Here, Julia seems just slightly slower than Octave.

Julia version info:

Julia Version 0.4.5
Commit 2ac304d (2016-03-18 00:58 UTC)
Platform Info:
  System: Darwin (x86_64-apple-darwin13.4.0)
  CPU: Intel(R) Core(TM) i5-3330S CPU @ 2.70GHz
  WORD_SIZE: 64
  BLAS: libopenblas (USE64BITINT DYNAMIC_ARCH NO_AFFINITY Sandybridge)
  LAPACK: libopenblas64_
  LIBM: libopenlibm
  LLVM: libLLVM-3.3

Octave version info: (running an older version because that was all I could get running quickly on OS 10.8.5.)

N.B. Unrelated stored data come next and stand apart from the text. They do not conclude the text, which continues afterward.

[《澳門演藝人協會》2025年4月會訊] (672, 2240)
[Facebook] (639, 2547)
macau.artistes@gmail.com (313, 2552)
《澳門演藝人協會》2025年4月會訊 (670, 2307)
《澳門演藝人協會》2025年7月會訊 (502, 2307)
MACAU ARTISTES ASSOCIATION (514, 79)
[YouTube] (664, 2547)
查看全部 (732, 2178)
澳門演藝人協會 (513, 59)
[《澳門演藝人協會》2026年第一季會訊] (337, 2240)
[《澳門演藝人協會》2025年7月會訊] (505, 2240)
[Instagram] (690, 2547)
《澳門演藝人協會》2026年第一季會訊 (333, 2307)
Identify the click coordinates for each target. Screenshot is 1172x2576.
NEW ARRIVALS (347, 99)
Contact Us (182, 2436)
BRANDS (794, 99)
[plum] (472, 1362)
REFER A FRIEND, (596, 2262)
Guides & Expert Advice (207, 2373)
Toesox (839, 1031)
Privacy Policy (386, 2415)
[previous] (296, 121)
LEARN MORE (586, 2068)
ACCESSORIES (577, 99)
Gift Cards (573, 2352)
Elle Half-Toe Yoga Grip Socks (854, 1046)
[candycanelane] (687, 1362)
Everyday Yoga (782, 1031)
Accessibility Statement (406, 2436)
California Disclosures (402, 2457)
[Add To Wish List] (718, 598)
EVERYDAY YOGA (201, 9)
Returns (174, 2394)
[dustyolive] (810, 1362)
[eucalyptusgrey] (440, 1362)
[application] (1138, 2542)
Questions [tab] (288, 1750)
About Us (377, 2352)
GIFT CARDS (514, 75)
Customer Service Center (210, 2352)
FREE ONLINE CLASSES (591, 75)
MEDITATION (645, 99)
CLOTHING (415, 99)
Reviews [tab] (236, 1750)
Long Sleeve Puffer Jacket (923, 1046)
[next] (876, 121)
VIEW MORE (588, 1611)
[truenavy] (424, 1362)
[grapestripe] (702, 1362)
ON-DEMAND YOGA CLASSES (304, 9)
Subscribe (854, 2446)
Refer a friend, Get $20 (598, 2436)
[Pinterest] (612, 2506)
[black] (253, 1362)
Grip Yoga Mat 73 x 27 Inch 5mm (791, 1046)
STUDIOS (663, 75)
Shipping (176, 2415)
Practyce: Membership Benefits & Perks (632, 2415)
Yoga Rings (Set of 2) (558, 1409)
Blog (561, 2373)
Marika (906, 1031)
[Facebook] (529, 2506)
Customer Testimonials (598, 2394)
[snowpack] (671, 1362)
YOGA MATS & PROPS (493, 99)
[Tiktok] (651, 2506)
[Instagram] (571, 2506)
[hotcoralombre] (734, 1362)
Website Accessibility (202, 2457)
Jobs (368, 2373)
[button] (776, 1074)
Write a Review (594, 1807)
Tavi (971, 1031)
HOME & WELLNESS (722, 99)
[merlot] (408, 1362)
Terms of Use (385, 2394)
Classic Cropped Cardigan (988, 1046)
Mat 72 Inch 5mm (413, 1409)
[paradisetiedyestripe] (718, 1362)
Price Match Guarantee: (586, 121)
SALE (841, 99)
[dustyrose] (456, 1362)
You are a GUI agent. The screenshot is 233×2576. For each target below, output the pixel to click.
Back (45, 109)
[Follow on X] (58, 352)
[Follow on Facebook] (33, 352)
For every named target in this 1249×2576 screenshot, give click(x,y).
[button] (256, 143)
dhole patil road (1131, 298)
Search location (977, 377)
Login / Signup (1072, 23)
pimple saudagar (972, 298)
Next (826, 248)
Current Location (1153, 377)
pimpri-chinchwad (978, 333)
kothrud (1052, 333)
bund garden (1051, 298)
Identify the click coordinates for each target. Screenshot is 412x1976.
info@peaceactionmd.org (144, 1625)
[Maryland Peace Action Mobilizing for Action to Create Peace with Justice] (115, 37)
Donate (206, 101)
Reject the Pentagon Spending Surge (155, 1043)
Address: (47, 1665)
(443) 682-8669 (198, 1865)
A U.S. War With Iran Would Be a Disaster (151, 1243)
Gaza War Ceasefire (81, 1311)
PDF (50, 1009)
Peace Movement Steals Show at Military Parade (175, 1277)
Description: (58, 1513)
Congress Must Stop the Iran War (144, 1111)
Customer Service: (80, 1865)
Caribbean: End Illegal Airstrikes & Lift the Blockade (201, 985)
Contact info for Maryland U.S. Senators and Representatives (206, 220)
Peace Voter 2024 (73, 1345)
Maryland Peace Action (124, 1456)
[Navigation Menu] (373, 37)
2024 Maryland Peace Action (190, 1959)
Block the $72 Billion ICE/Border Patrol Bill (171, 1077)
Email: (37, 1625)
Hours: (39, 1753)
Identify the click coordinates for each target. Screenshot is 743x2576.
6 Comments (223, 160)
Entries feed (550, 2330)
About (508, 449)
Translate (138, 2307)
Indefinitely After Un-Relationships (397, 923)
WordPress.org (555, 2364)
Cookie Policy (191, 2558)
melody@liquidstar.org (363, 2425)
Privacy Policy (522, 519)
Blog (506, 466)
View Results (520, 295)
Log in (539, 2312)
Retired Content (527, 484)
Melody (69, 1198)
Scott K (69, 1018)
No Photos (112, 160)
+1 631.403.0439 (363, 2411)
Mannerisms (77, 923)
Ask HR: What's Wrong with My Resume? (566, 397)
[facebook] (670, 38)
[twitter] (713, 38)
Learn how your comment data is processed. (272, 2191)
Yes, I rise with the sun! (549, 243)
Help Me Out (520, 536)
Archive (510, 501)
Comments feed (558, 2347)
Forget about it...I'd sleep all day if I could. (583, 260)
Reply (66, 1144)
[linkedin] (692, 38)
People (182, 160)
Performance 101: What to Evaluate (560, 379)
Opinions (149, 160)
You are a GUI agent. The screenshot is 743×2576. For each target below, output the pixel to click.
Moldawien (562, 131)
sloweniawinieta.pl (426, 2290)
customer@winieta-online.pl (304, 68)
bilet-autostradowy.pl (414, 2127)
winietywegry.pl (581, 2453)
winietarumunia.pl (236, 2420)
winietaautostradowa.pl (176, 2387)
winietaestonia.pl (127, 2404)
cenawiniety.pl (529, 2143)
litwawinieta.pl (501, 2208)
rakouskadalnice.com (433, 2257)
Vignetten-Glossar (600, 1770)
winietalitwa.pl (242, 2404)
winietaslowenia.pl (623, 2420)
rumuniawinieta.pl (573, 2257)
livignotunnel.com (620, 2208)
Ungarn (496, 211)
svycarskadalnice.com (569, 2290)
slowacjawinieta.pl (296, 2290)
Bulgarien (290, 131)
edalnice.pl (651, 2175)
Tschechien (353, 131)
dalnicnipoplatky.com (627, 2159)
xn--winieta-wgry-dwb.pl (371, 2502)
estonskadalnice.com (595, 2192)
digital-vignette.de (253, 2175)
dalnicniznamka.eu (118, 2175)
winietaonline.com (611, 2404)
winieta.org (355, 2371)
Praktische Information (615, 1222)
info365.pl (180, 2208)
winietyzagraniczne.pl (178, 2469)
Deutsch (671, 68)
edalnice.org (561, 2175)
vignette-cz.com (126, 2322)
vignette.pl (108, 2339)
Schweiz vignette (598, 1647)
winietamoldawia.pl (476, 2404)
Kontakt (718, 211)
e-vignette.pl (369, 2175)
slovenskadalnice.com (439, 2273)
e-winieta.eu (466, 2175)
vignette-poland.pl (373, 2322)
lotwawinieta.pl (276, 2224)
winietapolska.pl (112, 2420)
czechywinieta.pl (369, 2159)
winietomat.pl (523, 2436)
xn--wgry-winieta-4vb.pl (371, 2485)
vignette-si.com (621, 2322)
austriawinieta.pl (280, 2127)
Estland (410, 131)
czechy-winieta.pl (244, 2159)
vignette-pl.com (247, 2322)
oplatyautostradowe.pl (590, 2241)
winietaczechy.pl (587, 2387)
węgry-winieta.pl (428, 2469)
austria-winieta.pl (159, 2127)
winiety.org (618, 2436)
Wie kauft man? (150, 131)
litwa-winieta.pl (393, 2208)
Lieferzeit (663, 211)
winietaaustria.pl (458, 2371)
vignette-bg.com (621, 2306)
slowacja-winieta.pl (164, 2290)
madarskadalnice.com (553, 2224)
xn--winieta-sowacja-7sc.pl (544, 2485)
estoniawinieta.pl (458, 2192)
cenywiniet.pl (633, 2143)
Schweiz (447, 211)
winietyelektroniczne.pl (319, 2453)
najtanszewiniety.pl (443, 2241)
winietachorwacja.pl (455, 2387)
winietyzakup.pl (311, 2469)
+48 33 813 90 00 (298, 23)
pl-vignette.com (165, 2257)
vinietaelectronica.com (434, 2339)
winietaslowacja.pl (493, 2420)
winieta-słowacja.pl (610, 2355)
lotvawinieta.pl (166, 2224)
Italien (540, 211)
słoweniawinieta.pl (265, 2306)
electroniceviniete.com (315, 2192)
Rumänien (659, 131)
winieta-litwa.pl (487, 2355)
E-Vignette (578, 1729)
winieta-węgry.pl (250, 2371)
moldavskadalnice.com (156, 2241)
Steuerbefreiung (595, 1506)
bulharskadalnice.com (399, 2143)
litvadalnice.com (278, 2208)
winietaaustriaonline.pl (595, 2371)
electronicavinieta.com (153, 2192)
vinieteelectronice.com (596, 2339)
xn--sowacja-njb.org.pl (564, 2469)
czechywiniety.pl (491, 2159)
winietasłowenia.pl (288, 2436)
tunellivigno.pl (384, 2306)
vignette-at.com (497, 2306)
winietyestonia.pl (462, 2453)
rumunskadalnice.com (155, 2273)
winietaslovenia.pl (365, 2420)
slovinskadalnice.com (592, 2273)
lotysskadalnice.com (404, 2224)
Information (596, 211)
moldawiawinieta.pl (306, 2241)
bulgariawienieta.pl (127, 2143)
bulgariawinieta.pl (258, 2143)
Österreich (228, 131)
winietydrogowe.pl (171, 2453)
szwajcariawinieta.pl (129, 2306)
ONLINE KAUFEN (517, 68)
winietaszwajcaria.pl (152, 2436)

----------------------------------------------------------------------
GNU Octave Version 3.2.3
GNU Octave License: GNU General Public License
Operating System: Darwin 12.5.0 Darwin Kernel Version 12.5.0: Sun Sep 29 13:33:47 PDT 2013; root:xnu-2050.48.12~1/RELEASE_X86_64 x86_64
----------------------------------------------------------------------
no packages installed.

My computer running OS X 10.11.5 continues to exhibit the order of magnitude performance difference. Can anyone else reproduce this?

@loganwilliams
Copy link
Author

Here's the result of profiling the rfft of a 5000x5000 matrix on my 10.11.5 computer: http://pastebin.com/nmr5Nyvn

@jaakkor2
Copy link
Contributor

Julia on my MacBook 3x slower than Octave

julia> versioninfo()
Julia Version 0.4.5
Commit 2ac304d (2016-03-18 00:58 UTC)
Platform Info:
  System: Darwin (x86_64-apple-darwin13.4.0)
  CPU: Intel(R) Core(TM)2 Duo CPU     P7350  @ 2.00GHz
  WORD_SIZE: 64
  BLAS: libopenblas (USE64BITINT DYNAMIC_ARCH NO_AFFINITY Penryn)
  LAPACK: libopenblas64_
  LIBM: libopenlibm
  LLVM: libLLVM-3.3
julia> FFTW.set_num_threads(1);R=rand(5000,5000);@time a=rfft(R);
  7.072357 seconds (99 allocations: 190.816 MB, 0.32% gc time)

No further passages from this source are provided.